Great July Jobs Report Despite Consensus Miss
With the ADP report showing 219,000 jobs created and the BLS survey occurring during a week that had low jobless claims, I was anticipating job growth in the BLS report to beat expectations. Usually, the ADP report doesn’t elicit a big stock market reaction, but since it had recently been pessimistic, its beat pushed stocks higher last Wednesday. These two indicators implied over 250,000 jobs could be created in July. That didn’t happen as the report only showed 157,000 jobs were created which missed estimates for 190,000 jobs created. Even though this looks bad, the details show us that it was a great report.
There are two obvious details in the headline report. The first is that there were 170,000 private sector jobs added, which only missed estimates for 184,000. In other words, the consensus expected the government to add 6,000 jobs, but instead, it subtracted 13,000 jobs. Local governments lost the most jobs. It’s possible the jobs were subtracted because school isn’t in session in the summer, meaning teachers aren’t working. As you can see, the 33,000 miss instantly becomes a 14,000 miss, which is very small.

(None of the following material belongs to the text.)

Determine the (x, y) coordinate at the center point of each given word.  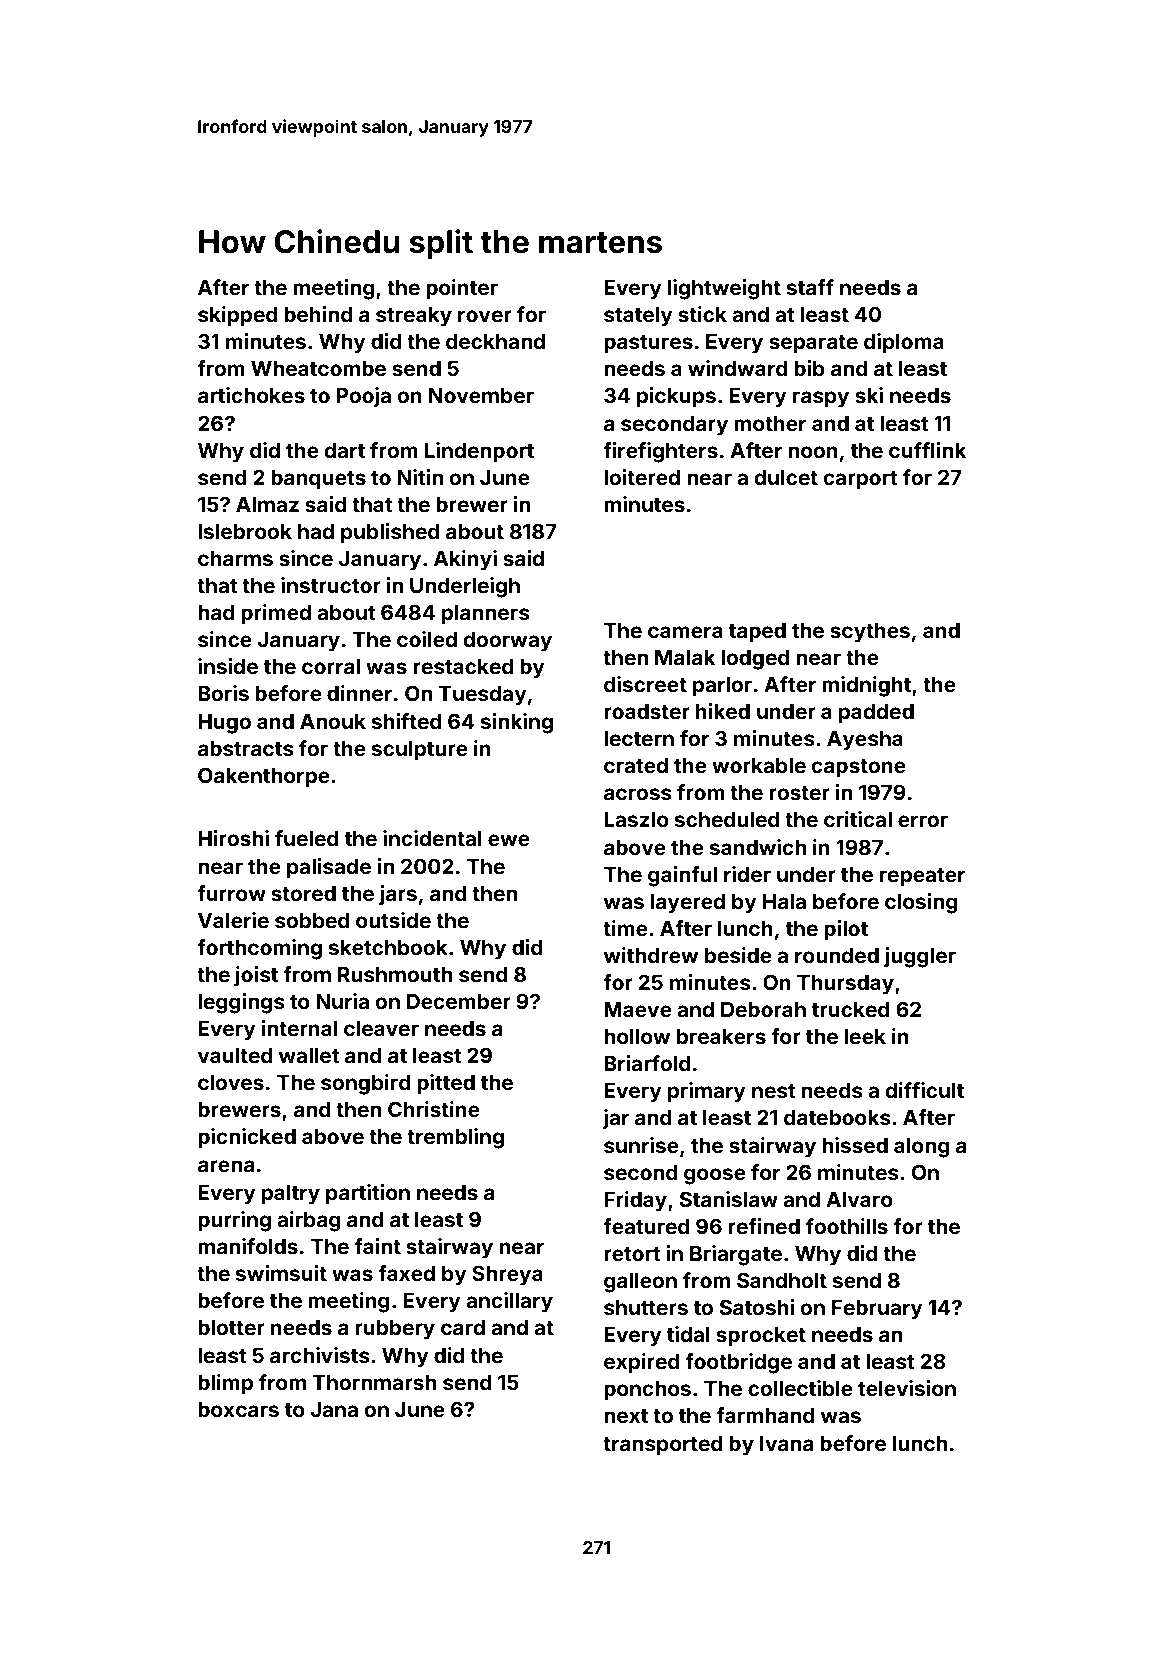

These employment reports usually are very volatile and hard to predict, but lately, they have been consistent. As you can see from the chart below, the rolling 3-year standard deviation of the monthly payrolls report is near its lowest level since 1942. The standard deviation has been low for a few years. We had gotten used to discounting monthly reports like regional Fed reports which have excessive noise. Without the noise, the employment reports are becoming reliable indicators of the economy. To be clear, I follow every report, but I would discount one if it was wildly inconsistent with the trend.
The second reason this was a good report is because the May and June jobs reports were revised to show an additional 59,000 jobs were added. It’s easy to just focus on the last report because it’s the most recent one. However, you need to look at all three holistically. The older reports are more reliable than the newest one. The June report was revised up from 213,000 to 248,000 and the May report was revised up from 244,000 to 268,000 jobs. These are spectacular reports. If you are worried about hitting full employment, you might fear they are too good. Adding 258,000 jobs per month will get the labor market to full employment quickly even if all the workers on the sidelines start looking for work again.